• Data for this task
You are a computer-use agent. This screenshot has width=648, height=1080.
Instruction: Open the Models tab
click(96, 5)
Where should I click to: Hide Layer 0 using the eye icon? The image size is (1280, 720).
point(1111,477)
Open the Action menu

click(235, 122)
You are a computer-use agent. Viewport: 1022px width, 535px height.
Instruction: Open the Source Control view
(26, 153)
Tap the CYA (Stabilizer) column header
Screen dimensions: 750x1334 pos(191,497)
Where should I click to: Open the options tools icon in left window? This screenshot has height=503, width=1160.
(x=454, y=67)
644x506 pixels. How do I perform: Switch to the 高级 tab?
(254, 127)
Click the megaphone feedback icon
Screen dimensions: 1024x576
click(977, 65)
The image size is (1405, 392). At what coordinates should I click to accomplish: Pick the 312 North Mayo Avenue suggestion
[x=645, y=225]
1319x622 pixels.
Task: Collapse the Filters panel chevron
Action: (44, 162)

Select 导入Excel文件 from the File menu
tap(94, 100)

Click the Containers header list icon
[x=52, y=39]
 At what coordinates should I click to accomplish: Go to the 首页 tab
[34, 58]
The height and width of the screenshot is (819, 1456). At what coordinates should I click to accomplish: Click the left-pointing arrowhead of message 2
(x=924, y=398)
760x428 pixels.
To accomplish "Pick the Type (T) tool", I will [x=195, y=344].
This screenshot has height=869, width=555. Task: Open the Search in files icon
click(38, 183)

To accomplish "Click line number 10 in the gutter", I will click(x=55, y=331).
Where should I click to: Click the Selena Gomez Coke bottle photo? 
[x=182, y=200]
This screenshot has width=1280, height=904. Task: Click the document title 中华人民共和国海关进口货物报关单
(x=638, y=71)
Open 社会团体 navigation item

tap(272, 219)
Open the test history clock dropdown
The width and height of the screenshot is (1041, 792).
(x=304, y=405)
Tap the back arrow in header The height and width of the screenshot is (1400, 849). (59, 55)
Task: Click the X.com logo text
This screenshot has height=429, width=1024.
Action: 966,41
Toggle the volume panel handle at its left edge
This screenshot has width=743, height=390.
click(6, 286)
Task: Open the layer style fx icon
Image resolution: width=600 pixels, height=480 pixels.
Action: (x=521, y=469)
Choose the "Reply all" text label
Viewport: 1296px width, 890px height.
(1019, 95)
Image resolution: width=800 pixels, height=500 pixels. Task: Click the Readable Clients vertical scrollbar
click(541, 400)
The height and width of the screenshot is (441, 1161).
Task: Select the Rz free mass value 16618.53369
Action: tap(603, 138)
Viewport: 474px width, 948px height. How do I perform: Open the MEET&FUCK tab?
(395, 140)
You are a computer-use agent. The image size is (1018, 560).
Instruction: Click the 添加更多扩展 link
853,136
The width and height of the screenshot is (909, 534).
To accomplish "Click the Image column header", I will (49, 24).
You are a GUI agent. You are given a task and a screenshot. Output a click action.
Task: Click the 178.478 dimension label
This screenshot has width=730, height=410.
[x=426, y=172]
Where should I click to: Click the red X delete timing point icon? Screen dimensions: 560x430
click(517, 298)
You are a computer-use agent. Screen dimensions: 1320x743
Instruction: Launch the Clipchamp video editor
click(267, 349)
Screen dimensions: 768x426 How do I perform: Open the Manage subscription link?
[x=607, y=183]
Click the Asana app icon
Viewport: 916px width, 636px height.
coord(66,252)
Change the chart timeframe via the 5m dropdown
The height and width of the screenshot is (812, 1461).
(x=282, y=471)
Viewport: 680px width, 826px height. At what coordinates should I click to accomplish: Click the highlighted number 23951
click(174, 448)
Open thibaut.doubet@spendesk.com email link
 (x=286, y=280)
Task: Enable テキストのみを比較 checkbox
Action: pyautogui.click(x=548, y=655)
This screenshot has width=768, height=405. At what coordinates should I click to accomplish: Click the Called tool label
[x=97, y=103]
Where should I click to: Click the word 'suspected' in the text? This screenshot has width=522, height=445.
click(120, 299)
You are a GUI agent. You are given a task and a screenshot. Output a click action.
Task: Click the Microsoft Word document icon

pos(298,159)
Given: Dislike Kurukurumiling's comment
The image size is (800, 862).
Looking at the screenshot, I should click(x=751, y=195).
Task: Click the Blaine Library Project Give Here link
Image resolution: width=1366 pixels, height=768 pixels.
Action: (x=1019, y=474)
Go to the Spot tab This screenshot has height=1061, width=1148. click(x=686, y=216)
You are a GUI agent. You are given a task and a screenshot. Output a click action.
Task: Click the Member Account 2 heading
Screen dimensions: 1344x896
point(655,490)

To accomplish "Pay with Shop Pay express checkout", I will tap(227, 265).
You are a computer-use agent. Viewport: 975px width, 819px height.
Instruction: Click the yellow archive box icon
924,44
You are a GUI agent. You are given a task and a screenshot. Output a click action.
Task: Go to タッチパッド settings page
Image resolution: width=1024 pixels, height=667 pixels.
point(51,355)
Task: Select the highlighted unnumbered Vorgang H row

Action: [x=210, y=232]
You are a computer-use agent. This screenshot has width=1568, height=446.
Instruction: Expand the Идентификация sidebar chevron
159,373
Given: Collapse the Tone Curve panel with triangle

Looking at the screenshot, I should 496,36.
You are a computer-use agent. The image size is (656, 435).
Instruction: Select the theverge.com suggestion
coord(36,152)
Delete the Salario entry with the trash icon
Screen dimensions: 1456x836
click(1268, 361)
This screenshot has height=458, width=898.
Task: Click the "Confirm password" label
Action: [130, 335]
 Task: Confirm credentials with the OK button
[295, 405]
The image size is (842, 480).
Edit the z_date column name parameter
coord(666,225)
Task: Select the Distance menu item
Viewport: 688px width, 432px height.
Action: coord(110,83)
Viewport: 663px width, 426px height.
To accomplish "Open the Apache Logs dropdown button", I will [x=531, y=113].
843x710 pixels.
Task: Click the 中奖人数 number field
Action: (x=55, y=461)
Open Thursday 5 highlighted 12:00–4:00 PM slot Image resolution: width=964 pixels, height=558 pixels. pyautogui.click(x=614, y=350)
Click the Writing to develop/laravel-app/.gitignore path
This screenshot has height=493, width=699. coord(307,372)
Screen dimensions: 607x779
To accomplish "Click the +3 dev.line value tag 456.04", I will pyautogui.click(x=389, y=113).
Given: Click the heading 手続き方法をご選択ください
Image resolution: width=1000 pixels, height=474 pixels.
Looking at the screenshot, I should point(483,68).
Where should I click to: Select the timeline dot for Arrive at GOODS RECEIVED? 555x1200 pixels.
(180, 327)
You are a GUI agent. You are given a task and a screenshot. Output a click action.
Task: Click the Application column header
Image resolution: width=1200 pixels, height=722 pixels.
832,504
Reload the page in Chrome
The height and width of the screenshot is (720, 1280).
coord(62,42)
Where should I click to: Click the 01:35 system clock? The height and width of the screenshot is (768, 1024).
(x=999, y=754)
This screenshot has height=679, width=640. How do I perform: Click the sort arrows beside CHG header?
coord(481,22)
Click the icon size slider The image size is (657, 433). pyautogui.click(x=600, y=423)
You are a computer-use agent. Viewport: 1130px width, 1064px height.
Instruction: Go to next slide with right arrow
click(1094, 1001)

• What the task asks
In your reply, write out all of the material exactly as it was given.

• Written answer
You are a computer-use agent. This screenshot has width=648, height=1080.
Instruction: Open the Models tab
click(96, 5)
Where should I click to: Hide Layer 0 using the eye icon? The image size is (1280, 720).
point(1111,477)
Open the Action menu

click(235, 122)
You are a computer-use agent. Viewport: 1022px width, 535px height.
Instruction: Open the Source Control view
(26, 153)
Tap the CYA (Stabilizer) column header
Screen dimensions: 750x1334 pos(191,497)
Where should I click to: Open the options tools icon in left window? This screenshot has height=503, width=1160.
(x=454, y=67)
644x506 pixels. How do I perform: Switch to the 高级 tab?
(254, 127)
Click the megaphone feedback icon
Screen dimensions: 1024x576
click(977, 65)
The image size is (1405, 392). At what coordinates should I click to accomplish: Pick the 312 North Mayo Avenue suggestion
[x=645, y=225]
1319x622 pixels.
Task: Collapse the Filters panel chevron
Action: (44, 162)

Select 导入Excel文件 from the File menu
tap(94, 100)

Click the Containers header list icon
[x=52, y=39]
 At what coordinates should I click to accomplish: Go to the 首页 tab
[34, 58]
The height and width of the screenshot is (819, 1456). At what coordinates should I click to accomplish: Click the left-pointing arrowhead of message 2
(x=924, y=398)
760x428 pixels.
To accomplish "Pick the Type (T) tool", I will [x=195, y=344].
This screenshot has height=869, width=555. Task: Open the Search in files icon
click(38, 183)

To accomplish "Click line number 10 in the gutter", I will click(x=55, y=331).
Where should I click to: Click the Selena Gomez Coke bottle photo? 
[x=182, y=200]
This screenshot has width=1280, height=904. Task: Click the document title 中华人民共和国海关进口货物报关单
(x=638, y=71)
Open 社会团体 navigation item

tap(272, 219)
Open the test history clock dropdown
The width and height of the screenshot is (1041, 792).
(x=304, y=405)
Tap the back arrow in header The height and width of the screenshot is (1400, 849). (59, 55)
Task: Click the X.com logo text
This screenshot has height=429, width=1024.
Action: 966,41
Toggle the volume panel handle at its left edge
This screenshot has width=743, height=390.
click(6, 286)
Task: Open the layer style fx icon
Image resolution: width=600 pixels, height=480 pixels.
Action: (x=521, y=469)
Choose the "Reply all" text label
Viewport: 1296px width, 890px height.
(1019, 95)
Image resolution: width=800 pixels, height=500 pixels. Task: Click the Readable Clients vertical scrollbar
click(541, 400)
The height and width of the screenshot is (441, 1161).
Task: Select the Rz free mass value 16618.53369
Action: tap(603, 138)
Viewport: 474px width, 948px height. How do I perform: Open the MEET&FUCK tab?
(395, 140)
You are a computer-use agent. The image size is (1018, 560).
Instruction: Click the 添加更多扩展 link
853,136
The width and height of the screenshot is (909, 534).
To accomplish "Click the Image column header", I will (49, 24).
You are a GUI agent. You are given a task and a screenshot. Output a click action.
Task: Click the 178.478 dimension label
This screenshot has width=730, height=410.
[x=426, y=172]
Where should I click to: Click the red X delete timing point icon? Screen dimensions: 560x430
click(517, 298)
You are a computer-use agent. Screen dimensions: 1320x743
Instruction: Launch the Clipchamp video editor
click(267, 349)
Screen dimensions: 768x426 How do I perform: Open the Manage subscription link?
[x=607, y=183]
Click the Asana app icon
Viewport: 916px width, 636px height.
coord(66,252)
Change the chart timeframe via the 5m dropdown
The height and width of the screenshot is (812, 1461).
(x=282, y=471)
Viewport: 680px width, 826px height. At what coordinates should I click to accomplish: Click the highlighted number 23951
click(174, 448)
Open thibaut.doubet@spendesk.com email link
 (x=286, y=280)
Task: Enable テキストのみを比較 checkbox
Action: pyautogui.click(x=548, y=655)
This screenshot has width=768, height=405. At what coordinates should I click to accomplish: Click the Called tool label
[x=97, y=103]
Where should I click to: Click the word 'suspected' in the text? This screenshot has width=522, height=445.
click(120, 299)
You are a GUI agent. You are given a task and a screenshot. Output a click action.
Task: Click the Microsoft Word document icon

pos(298,159)
Given: Dislike Kurukurumiling's comment
The image size is (800, 862).
Looking at the screenshot, I should click(x=751, y=195).
Task: Click the Blaine Library Project Give Here link
Image resolution: width=1366 pixels, height=768 pixels.
Action: (x=1019, y=474)
Go to the Spot tab This screenshot has height=1061, width=1148. click(x=686, y=216)
You are a GUI agent. You are given a task and a screenshot. Output a click action.
Task: Click the Member Account 2 heading
Screen dimensions: 1344x896
point(655,490)

To accomplish "Pay with Shop Pay express checkout", I will tap(227, 265).
You are a computer-use agent. Viewport: 975px width, 819px height.
Instruction: Click the yellow archive box icon
924,44
You are a GUI agent. You are given a task and a screenshot. Output a click action.
Task: Go to タッチパッド settings page
Image resolution: width=1024 pixels, height=667 pixels.
point(51,355)
Task: Select the highlighted unnumbered Vorgang H row

Action: [x=210, y=232]
You are a computer-use agent. This screenshot has width=1568, height=446.
Instruction: Expand the Идентификация sidebar chevron
159,373
Given: Collapse the Tone Curve panel with triangle

Looking at the screenshot, I should 496,36.
You are a computer-use agent. The image size is (656, 435).
Instruction: Select the theverge.com suggestion
coord(36,152)
Delete the Salario entry with the trash icon
Screen dimensions: 1456x836
click(1268, 361)
This screenshot has height=458, width=898.
Task: Click the "Confirm password" label
Action: [130, 335]
 Task: Confirm credentials with the OK button
[295, 405]
The image size is (842, 480).
Edit the z_date column name parameter
coord(666,225)
Task: Select the Distance menu item
Viewport: 688px width, 432px height.
Action: coord(110,83)
Viewport: 663px width, 426px height.
To accomplish "Open the Apache Logs dropdown button", I will [x=531, y=113].
843x710 pixels.
Task: Click the 中奖人数 number field
Action: (x=55, y=461)
Open Thursday 5 highlighted 12:00–4:00 PM slot Image resolution: width=964 pixels, height=558 pixels. pyautogui.click(x=614, y=350)
Click the Writing to develop/laravel-app/.gitignore path
This screenshot has height=493, width=699. coord(307,372)
Screen dimensions: 607x779
To accomplish "Click the +3 dev.line value tag 456.04", I will pyautogui.click(x=389, y=113).
Given: Click the heading 手続き方法をご選択ください
Image resolution: width=1000 pixels, height=474 pixels.
Looking at the screenshot, I should point(483,68).
Where should I click to: Select the timeline dot for Arrive at GOODS RECEIVED? 555x1200 pixels.
(180, 327)
You are a GUI agent. You are given a task and a screenshot. Output a click action.
Task: Click the Application column header
Image resolution: width=1200 pixels, height=722 pixels.
832,504
Reload the page in Chrome
The height and width of the screenshot is (720, 1280).
coord(62,42)
Where should I click to: Click the 01:35 system clock? The height and width of the screenshot is (768, 1024).
(x=999, y=754)
This screenshot has height=679, width=640. How do I perform: Click the sort arrows beside CHG header?
coord(481,22)
Click the icon size slider The image size is (657, 433). pyautogui.click(x=600, y=423)
You are a computer-use agent. Viewport: 1130px width, 1064px height.
Instruction: Go to next slide with right arrow
click(1094, 1001)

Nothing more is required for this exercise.